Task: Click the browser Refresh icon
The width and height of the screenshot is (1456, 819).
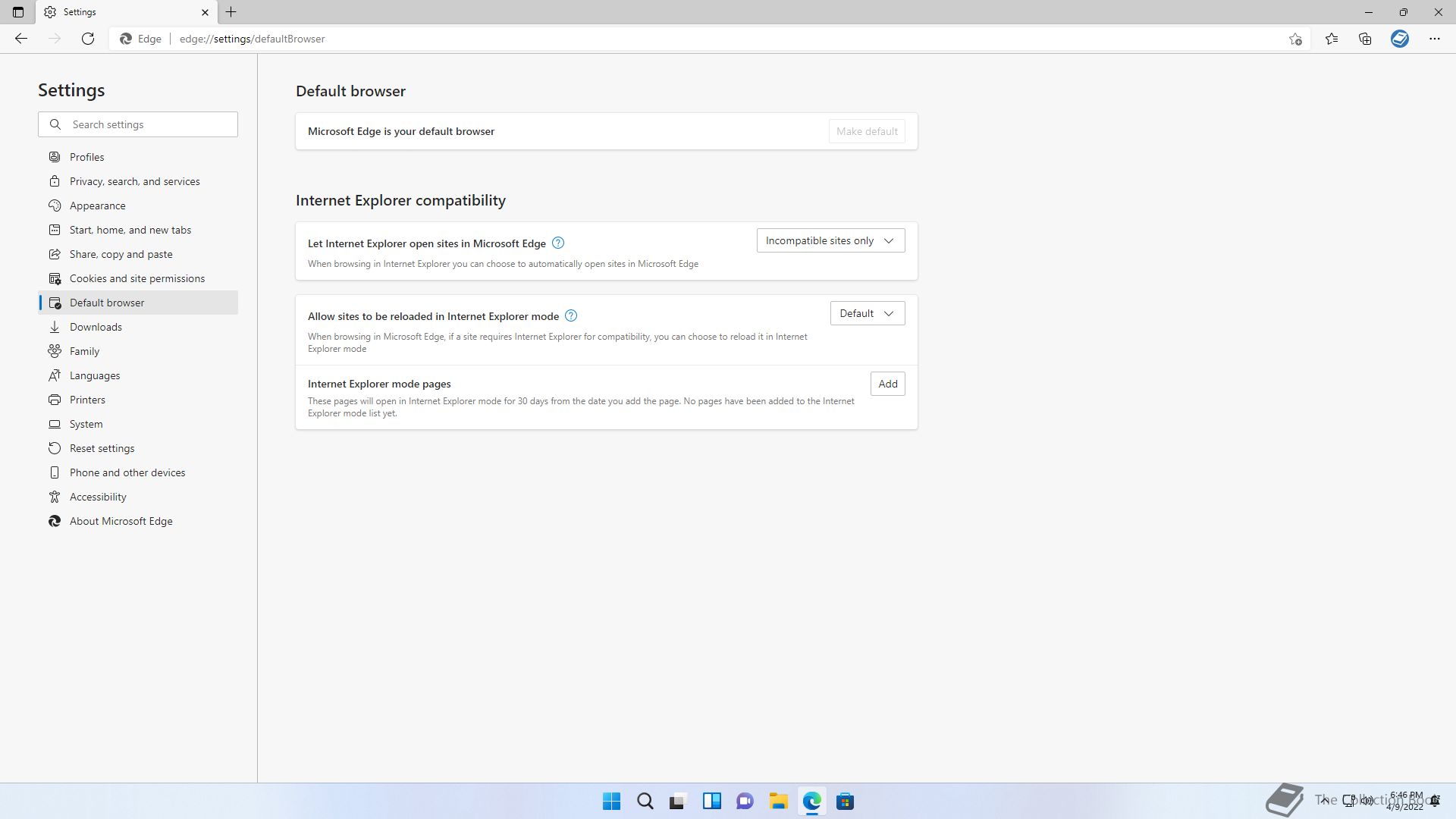Action: click(x=88, y=39)
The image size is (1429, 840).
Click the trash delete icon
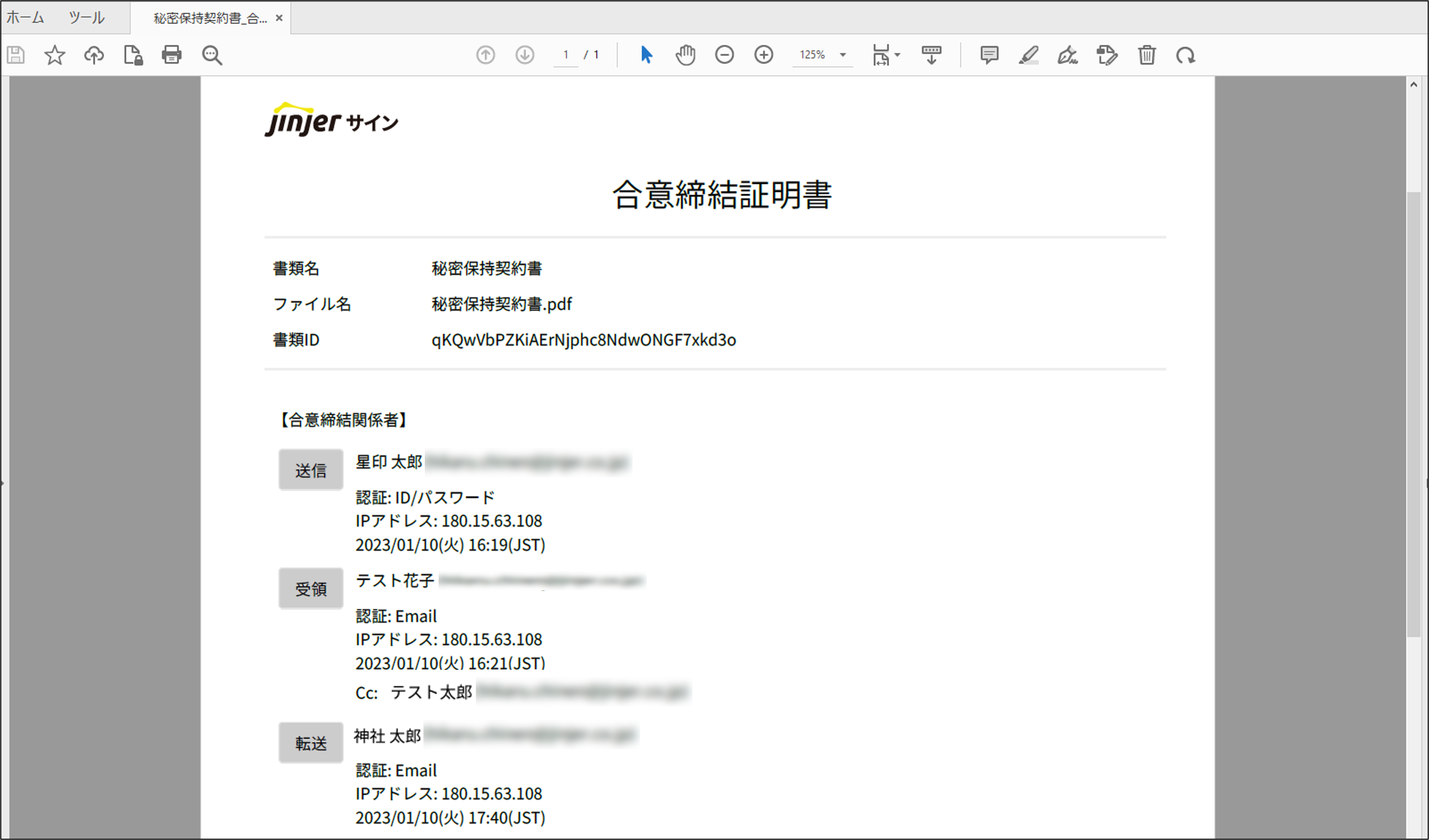[1147, 55]
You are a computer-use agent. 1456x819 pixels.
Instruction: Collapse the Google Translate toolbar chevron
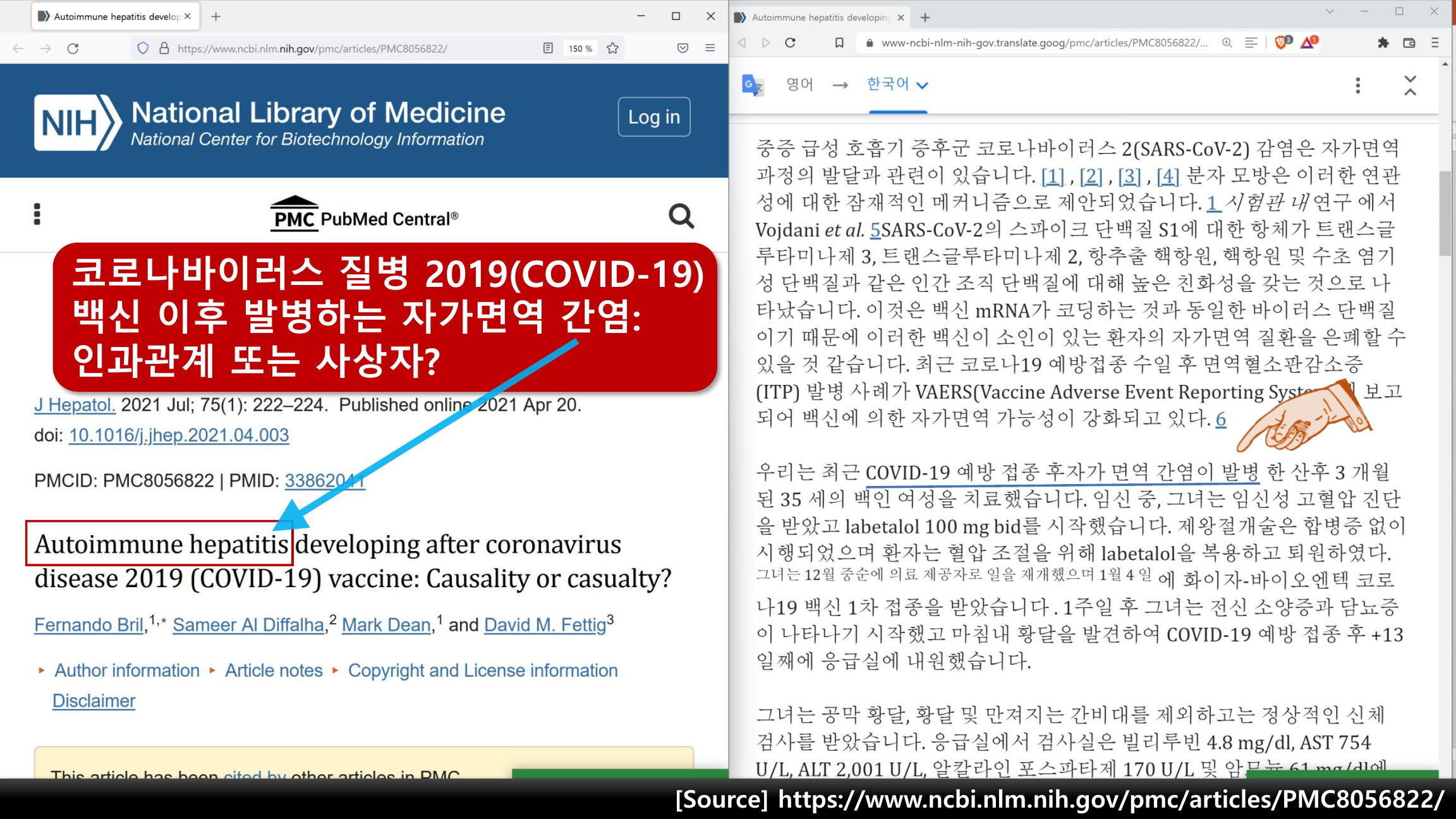(x=1410, y=85)
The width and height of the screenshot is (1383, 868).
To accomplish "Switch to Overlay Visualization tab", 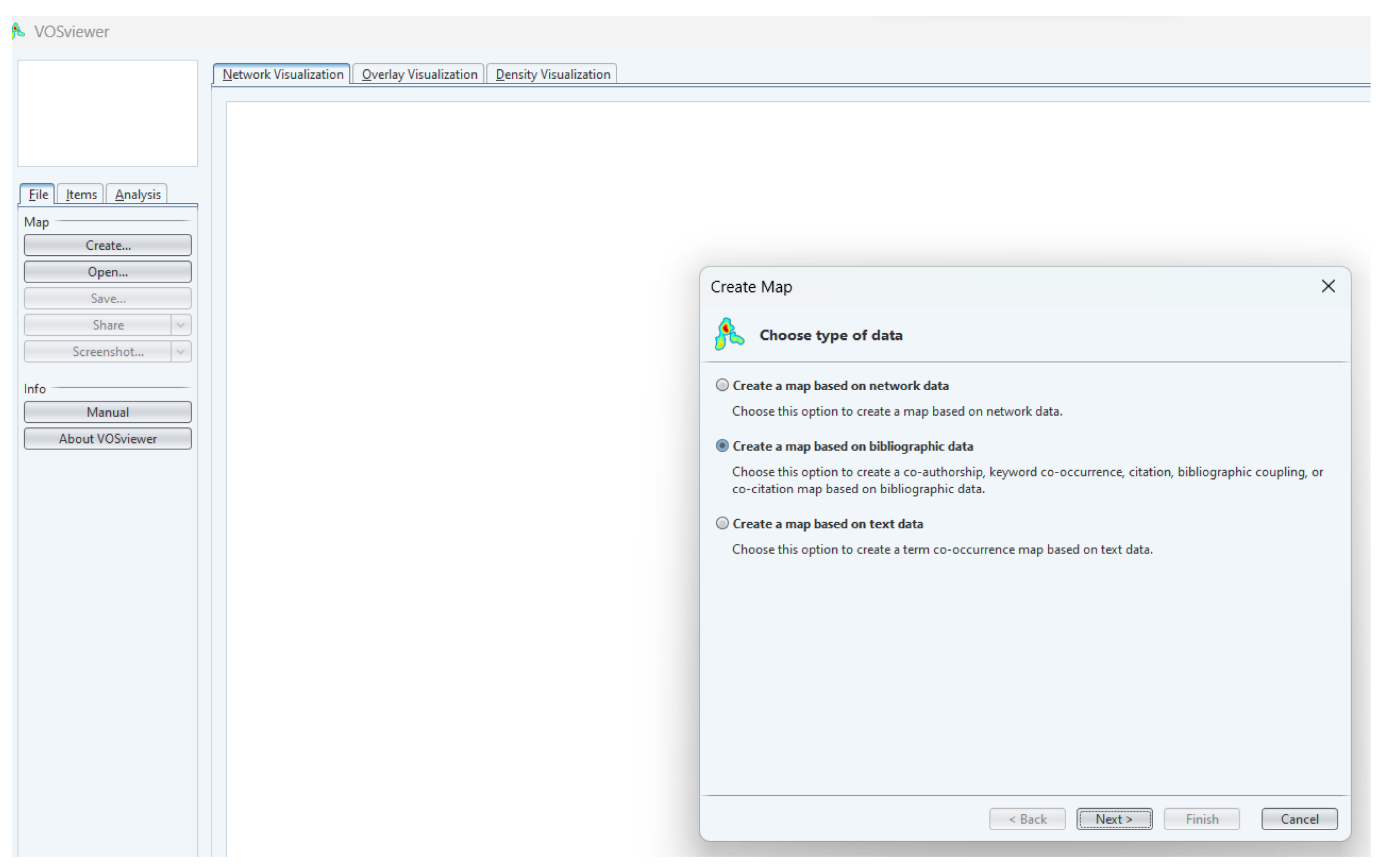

# # # #

◆ Task description ◆
Beginning at the line with "The image size is (1429, 840).", reproduce each line exactly through the last line of the records above, with pictures left out.

◆ Exercise result ◆
The image size is (1429, 840).
Click the trash delete icon
[1147, 55]
You are a computer-use agent. 1456x819 pixels.
Instruction: Collapse the Google Translate toolbar chevron
(x=1410, y=85)
The width and height of the screenshot is (1383, 868).
To accomplish "Switch to Overlay Visualization tab", 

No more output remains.